The Coming of Age of Legal Technology
What will be needed to take Legal Tech to a new level?
Many useful applications have been developed over the years for legal research and documentation. Technical opportunities are more extensive than they were two or three decades ago. Legal sources are certainly more accessible now and more diverse. Documents no longer consist of fixed series of characters only but may interact with their users. Computer applications for legal practice, part of the broader ‘Legal Tech’ concept, are gaining popularity amongst lawyers. It is, therefore, interesting to examine what the present possibilities of Legal Tech are now, and also what the future may hold.

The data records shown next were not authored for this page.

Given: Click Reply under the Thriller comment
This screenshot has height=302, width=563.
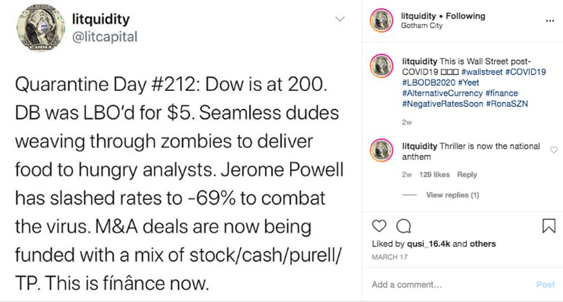Looking at the screenshot, I should coord(467,175).
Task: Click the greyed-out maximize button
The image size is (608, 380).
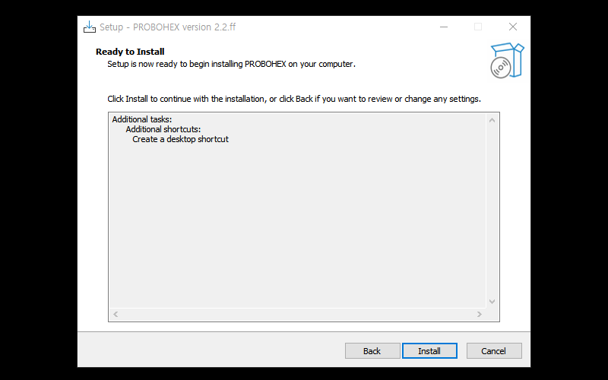Action: click(x=478, y=27)
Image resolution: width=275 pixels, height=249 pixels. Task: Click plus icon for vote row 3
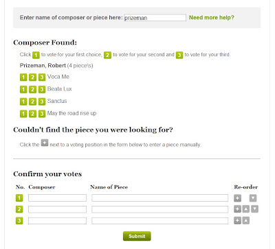237,220
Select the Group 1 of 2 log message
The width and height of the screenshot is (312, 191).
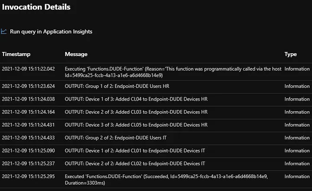117,86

Application types can be distinguished by the complexity (‘intelligence’) of the processing involved and by the degree of influence a user has on the output. Decision support systems and programmed decision systems can be quite intelligent but differ in the degree of user input. For the fully intelligent programs that do not require much user input, there is the question of explainability. To ‘feed’ as well as assess these programs, jurimetrics research is necessary. Jurimetrics is the empirical, usually quantitative, study of law. By means of jurimetrics research, legal decisions can be analysed and predicted.
Given all this, can computers already take over decision-making in the field of law? Although building (‘artificially intelligent’; ‘robot-’) applications containing self-learning algorithms is in itself possible these days, that does not mean these programs can match human decision-making or sufficiently explain and justify attained results. As it is a function of the law not only to build on existing legal dogmas but also to keep in step with developments in society, decisions may be needed that are essentially different from those taken in the past. Legal decision-making is a creative process that requires emotional skills. At present there are still technological limitations as well as numerous practical and theoretical problems to really replicate human decision-making. To overcome these, we argue that a new phase of technological development would be necessary, offering fundamentally new possibilities. For the foreseeable future, therefore, the conclusion must be that handing over legal decision-making to computers is not desirable.